Statistical analysis
Statistical analysis began with descriptive statistics for the study cohort. Continuous variables, such as age, were categorized for specific analyses (e.g., age ≥65 vs. <65 years). Categorical variables, including sex, comorbidities, medication use, and outcomes, were presented as counts and percentages. We then performed bivariate analyses to compare characteristics between key outcome groups (ICU admission vs. no ICU admission, and in-hospital mortality vs. survival). For these comparisons, we utilized Chi-square tests or Fisher’s exact tests (where cell counts were small) for categorical variables. These unadjusted analyses identified potential associations between pre-admission medications and outcomes. To assess independent associations while controlling for potential confounders (age, sex, diabetes, and hypertension), we constructed multivariable logistic regression models for each outcome: ICU admission and in-hospital mortality. Each initial model included these key characteristics along with all pre-admission medication variables of interest. A backward stepwise elimination procedure was applied to derive a parsimonious final model for each outcome. The results from these logistic regression models are presented as odds ratios (ORs) with their corresponding 95% confidence intervals (CIs) and p-values. Multivariable logistic regression analyses were performed using the glm() function (family = binomial) in R version 4.3.2 (R Foundation for Statistical Computing, Vienna, Austria). The multicollinearity of the factors was tested using vif() function.
Results
A total of 1,153 patients were assessed for eligibility, specifically, among patients assessed for eligibility, we excluded those not COVID-19 tested/negative (n=69), not admitted to a ward (n=99), admitted for non-COVID procedures (n=14), with undocumented medication history (n=30), unknown age (n=2), or transferred between study hospitals (n=25). After applying the exclusion criteria, 914 COVID-19 patients were included for analysis. A total of 597 (65%) were male, and 615 (67%) were aged 65 years and older. Regarding comorbidities, 393 patients (43%) had hypertension, 364 (40%) had cardiovascular disease, and 233 (25%) had diabetes. In terms of outcomes, 288 patients (32%) required ICU admission during their hospitalization, and 274 (30%) died in the hospital. Detailed baseline characteristics of the study cohort are presented in Table 1.

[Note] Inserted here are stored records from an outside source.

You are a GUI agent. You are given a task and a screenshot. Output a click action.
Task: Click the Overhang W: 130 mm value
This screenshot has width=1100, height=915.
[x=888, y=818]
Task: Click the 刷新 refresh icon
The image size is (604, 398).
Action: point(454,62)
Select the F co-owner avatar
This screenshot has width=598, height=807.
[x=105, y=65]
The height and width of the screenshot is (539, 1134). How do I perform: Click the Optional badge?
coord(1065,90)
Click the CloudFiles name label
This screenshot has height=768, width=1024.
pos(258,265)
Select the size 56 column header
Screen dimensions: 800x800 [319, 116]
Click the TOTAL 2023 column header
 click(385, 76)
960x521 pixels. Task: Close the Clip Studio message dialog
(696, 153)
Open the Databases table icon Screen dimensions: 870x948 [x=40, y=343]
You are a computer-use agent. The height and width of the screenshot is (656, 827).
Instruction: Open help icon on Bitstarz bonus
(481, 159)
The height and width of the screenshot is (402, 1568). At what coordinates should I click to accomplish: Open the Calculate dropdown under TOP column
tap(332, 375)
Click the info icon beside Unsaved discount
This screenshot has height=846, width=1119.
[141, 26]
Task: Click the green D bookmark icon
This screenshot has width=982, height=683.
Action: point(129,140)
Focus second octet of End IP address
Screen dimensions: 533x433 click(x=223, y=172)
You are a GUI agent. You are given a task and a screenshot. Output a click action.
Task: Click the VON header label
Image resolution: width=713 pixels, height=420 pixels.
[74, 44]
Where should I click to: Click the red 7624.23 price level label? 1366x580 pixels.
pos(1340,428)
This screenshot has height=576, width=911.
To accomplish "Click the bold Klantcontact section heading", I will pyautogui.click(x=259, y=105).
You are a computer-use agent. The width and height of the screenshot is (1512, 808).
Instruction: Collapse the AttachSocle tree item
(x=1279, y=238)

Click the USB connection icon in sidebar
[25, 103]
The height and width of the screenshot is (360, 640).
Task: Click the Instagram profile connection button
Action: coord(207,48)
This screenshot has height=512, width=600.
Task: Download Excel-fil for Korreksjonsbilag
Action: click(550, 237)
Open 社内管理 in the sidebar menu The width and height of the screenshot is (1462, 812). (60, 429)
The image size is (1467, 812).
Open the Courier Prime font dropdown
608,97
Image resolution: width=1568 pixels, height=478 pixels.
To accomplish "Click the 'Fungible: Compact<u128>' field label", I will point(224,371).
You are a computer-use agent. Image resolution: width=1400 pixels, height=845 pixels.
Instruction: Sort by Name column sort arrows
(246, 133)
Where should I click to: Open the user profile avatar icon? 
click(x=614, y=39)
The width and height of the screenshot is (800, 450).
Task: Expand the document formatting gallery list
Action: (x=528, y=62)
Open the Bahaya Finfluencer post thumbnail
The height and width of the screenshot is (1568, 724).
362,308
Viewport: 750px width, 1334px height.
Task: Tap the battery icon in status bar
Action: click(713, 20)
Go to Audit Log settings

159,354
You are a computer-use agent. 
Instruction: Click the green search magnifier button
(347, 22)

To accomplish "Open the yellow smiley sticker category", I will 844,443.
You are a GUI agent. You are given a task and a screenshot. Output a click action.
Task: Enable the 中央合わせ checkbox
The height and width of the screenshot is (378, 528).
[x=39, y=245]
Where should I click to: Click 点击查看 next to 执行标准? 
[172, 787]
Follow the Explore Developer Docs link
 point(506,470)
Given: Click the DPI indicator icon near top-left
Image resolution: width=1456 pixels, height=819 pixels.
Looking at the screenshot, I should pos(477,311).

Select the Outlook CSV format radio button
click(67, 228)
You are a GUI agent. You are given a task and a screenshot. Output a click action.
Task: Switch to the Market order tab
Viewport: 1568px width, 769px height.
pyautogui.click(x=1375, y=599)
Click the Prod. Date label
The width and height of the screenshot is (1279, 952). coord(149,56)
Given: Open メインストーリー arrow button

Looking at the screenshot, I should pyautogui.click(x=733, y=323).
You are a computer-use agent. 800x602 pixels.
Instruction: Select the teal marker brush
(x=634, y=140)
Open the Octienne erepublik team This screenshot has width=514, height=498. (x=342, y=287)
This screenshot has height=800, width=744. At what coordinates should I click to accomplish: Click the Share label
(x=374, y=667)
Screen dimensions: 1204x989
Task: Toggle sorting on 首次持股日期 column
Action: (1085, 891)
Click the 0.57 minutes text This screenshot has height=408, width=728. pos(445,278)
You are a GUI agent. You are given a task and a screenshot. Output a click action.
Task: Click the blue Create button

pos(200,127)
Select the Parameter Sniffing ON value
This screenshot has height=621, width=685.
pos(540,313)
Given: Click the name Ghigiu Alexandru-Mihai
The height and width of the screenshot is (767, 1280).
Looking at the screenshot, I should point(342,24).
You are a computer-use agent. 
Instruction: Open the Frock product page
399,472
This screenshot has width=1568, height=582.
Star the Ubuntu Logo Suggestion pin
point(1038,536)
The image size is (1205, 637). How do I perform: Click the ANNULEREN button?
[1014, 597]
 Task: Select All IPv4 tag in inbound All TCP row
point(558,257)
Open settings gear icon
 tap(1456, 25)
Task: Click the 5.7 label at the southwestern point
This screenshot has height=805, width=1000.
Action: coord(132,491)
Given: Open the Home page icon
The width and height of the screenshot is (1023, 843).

Table 1. Patient characteristics at admission.
Continuous variables are presented as median (range) and categorical variables as n (%).
| Characteristics | N=914 |
| Age (years, range) | 71 (16-96) |
| Body mass index (BMI) (kg/m2) | 27.5 (16-54) |
| Comorbidities, n (%) | |
| Diabetes | 233 (26) |
| Pulmonary disease | 264 (28.9) |
| Cardiovascular diseases | 364 (39.8) |
| Hypertension | 393 (43) |
| Thromboembolism | 42 (5) |
| COVID-19 outcome, n (%) | |
| ICU admission | 288 (31.5) |
| In-hospital mortality | 274 (30.0) |
Regarding pre-admission medication use, 129 patients (14%) were receiving anticoagulants; 219 patients (24%) used antiplatelet therapy. Furthermore, 271 patients (30%) used ACE inhibitors or ARBs; 39 (4.3%) used at least one type of NSAID; 118 patients (13%) used systemic or inhaled corticosteroids; and 29 patients (3%) used immunosuppressants. Additionally, nine patients (1.0%) were taking HCQ. Statins represented the most frequently used medication group, with 345 patients (38%) receiving it. Detailed summaries of medication use are presented in Table 2.
Table 2. Medications used prior to COVID-19 infection.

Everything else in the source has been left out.